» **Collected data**

------------------------------------

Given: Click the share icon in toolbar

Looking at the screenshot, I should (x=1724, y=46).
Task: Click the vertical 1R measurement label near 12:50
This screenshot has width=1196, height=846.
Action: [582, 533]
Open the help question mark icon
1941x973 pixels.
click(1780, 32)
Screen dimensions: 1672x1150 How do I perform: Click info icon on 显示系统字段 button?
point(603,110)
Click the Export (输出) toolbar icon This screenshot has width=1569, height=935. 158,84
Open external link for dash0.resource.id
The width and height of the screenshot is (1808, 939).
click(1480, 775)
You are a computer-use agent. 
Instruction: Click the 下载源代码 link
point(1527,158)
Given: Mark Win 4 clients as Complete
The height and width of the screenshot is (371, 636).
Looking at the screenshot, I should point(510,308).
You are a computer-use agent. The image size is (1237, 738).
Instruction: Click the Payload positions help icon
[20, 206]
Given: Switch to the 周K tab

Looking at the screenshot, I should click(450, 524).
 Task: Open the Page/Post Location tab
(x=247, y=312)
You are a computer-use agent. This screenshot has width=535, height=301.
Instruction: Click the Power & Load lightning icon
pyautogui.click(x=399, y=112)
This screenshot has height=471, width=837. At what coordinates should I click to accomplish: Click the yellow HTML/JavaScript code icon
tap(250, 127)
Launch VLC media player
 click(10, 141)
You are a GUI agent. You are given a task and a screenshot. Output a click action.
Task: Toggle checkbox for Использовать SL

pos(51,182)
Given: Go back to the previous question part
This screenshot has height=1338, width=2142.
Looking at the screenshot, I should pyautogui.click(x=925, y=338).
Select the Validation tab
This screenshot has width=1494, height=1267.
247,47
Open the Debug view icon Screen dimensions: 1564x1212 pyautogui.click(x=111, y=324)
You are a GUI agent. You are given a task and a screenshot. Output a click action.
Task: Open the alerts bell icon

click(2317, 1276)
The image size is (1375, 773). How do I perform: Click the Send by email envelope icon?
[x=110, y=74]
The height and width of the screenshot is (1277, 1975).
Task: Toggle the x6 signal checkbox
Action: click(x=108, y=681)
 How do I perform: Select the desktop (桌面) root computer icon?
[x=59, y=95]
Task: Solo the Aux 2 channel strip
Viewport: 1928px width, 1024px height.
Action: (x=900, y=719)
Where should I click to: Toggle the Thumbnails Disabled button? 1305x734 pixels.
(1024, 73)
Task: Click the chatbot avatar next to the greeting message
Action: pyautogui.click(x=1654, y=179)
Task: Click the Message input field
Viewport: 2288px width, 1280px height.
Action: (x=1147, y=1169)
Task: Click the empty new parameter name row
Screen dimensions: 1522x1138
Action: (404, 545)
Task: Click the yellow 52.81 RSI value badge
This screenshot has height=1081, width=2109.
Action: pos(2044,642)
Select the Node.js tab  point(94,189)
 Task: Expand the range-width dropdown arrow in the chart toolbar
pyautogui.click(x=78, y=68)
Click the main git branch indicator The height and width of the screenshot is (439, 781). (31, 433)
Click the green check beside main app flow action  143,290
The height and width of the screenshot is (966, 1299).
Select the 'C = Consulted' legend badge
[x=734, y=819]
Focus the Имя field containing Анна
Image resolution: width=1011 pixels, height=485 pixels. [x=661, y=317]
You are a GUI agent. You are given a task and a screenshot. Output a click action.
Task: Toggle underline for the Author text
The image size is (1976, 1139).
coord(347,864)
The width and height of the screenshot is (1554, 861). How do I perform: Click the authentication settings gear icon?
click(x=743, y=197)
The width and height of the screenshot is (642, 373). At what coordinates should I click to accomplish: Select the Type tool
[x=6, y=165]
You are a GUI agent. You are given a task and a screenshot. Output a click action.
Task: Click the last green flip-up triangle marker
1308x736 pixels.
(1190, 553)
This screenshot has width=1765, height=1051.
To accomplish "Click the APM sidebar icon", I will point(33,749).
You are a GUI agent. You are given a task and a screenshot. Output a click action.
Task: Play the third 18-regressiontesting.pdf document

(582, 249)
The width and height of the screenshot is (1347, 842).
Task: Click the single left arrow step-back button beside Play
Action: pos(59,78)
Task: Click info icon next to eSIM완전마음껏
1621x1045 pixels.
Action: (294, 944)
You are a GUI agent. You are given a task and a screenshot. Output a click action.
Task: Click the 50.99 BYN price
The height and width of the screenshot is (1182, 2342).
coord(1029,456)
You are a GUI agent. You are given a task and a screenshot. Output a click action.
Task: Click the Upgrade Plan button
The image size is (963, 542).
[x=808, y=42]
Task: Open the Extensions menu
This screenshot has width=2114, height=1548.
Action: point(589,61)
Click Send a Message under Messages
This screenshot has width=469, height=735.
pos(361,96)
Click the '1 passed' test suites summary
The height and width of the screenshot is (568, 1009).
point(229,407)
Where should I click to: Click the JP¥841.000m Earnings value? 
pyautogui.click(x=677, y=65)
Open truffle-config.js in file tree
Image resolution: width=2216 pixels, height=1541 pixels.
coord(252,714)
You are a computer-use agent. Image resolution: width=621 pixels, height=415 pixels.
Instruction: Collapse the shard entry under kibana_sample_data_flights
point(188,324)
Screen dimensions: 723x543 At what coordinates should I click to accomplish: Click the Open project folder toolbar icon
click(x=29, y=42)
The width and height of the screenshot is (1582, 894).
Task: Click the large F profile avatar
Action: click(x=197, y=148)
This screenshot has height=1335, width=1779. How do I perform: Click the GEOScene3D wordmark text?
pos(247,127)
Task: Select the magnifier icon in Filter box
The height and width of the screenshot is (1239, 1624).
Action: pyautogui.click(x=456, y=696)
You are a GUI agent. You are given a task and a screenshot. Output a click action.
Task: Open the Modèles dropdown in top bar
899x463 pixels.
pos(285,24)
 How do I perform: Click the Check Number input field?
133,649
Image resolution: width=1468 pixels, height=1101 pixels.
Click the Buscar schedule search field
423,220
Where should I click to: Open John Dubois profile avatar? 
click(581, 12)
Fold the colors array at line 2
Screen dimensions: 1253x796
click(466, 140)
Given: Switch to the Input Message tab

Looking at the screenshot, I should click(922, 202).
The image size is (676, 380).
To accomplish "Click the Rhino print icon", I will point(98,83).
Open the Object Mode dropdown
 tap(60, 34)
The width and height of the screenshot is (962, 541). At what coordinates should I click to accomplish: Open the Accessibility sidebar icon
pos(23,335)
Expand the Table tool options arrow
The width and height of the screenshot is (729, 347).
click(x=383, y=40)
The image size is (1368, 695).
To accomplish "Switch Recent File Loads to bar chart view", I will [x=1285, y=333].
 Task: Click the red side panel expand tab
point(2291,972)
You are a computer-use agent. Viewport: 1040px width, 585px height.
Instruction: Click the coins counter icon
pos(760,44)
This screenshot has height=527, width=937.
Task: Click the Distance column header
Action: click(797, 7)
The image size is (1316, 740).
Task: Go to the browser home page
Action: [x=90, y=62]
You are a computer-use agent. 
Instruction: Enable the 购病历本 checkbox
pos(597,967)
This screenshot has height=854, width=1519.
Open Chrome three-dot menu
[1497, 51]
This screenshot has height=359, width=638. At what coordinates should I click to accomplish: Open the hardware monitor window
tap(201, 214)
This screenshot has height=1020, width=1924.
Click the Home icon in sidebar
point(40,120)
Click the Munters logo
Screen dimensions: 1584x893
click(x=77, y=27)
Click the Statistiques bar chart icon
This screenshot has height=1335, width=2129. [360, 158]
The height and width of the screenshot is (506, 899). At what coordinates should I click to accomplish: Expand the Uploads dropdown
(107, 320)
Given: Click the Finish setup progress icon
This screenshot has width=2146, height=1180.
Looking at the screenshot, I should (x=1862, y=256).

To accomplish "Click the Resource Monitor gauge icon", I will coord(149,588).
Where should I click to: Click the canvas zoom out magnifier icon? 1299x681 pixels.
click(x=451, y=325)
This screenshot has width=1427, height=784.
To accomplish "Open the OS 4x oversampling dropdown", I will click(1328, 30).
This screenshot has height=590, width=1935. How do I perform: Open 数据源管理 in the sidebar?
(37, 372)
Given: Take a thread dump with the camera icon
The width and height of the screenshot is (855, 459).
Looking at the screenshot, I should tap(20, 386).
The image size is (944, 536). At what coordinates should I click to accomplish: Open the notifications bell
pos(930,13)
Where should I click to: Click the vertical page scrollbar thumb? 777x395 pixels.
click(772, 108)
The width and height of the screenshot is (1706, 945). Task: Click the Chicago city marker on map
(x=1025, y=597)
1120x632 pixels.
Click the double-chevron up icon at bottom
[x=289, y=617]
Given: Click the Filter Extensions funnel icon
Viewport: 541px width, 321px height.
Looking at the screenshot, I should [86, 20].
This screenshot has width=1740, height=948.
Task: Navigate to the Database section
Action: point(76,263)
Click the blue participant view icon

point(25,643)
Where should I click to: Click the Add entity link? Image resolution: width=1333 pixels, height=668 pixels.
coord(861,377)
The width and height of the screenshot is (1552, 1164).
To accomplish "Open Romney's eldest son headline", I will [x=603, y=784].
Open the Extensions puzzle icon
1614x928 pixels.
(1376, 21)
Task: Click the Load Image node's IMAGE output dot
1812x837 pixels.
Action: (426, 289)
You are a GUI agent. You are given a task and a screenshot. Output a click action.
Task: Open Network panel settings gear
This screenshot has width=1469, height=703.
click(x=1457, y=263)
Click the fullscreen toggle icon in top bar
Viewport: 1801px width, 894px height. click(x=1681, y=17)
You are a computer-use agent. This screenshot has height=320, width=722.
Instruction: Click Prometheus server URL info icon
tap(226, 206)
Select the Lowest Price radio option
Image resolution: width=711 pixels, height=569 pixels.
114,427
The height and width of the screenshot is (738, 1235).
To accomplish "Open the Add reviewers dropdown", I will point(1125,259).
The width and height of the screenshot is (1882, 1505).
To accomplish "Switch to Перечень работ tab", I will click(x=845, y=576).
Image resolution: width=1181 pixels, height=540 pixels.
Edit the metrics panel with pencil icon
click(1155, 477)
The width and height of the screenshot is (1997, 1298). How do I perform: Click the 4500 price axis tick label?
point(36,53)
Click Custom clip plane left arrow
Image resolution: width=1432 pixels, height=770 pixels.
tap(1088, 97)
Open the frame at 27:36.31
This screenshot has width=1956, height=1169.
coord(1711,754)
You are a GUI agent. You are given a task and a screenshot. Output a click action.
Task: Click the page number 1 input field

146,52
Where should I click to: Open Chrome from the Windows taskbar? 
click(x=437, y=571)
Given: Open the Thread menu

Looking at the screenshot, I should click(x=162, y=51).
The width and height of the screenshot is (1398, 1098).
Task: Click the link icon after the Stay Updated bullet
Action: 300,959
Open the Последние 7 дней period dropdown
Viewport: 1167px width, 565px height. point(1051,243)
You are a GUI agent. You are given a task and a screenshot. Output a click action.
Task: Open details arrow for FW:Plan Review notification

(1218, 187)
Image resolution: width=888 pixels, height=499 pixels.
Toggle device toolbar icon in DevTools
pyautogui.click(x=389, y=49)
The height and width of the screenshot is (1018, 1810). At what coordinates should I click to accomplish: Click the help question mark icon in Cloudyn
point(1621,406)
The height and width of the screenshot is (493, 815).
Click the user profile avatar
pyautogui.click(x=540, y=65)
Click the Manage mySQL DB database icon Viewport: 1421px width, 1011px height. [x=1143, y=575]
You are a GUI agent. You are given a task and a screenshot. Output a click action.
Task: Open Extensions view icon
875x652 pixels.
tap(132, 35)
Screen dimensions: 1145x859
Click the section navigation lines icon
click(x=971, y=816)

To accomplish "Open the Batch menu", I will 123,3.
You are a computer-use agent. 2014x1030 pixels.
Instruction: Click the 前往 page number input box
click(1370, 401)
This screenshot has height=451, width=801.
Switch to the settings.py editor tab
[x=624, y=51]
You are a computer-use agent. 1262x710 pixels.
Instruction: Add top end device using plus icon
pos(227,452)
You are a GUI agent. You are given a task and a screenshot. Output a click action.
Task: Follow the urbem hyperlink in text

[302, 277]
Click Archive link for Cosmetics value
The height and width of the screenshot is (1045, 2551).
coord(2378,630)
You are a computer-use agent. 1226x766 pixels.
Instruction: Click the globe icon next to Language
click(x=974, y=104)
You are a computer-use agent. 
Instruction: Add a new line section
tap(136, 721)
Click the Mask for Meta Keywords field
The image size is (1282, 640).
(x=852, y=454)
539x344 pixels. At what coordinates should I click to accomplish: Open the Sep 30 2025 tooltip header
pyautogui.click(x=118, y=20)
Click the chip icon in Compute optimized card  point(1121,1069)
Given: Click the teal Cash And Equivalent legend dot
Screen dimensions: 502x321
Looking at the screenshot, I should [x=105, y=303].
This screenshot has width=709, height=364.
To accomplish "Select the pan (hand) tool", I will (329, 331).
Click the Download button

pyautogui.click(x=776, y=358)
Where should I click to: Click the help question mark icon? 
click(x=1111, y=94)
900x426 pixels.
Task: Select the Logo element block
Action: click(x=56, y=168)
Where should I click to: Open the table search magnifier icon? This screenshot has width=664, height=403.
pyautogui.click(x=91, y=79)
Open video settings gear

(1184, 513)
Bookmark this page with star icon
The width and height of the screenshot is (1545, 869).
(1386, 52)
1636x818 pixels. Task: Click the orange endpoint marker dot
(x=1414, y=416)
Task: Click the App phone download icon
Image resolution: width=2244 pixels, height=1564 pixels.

------------------------------------

» **YOUR GOAL**
The expected answer is each line of the records above that includes the string "main".

» **EXERCISE ANSWER**
Click the main git branch indicator The height and width of the screenshot is (439, 781). (31, 433)
Click the green check beside main app flow action  143,290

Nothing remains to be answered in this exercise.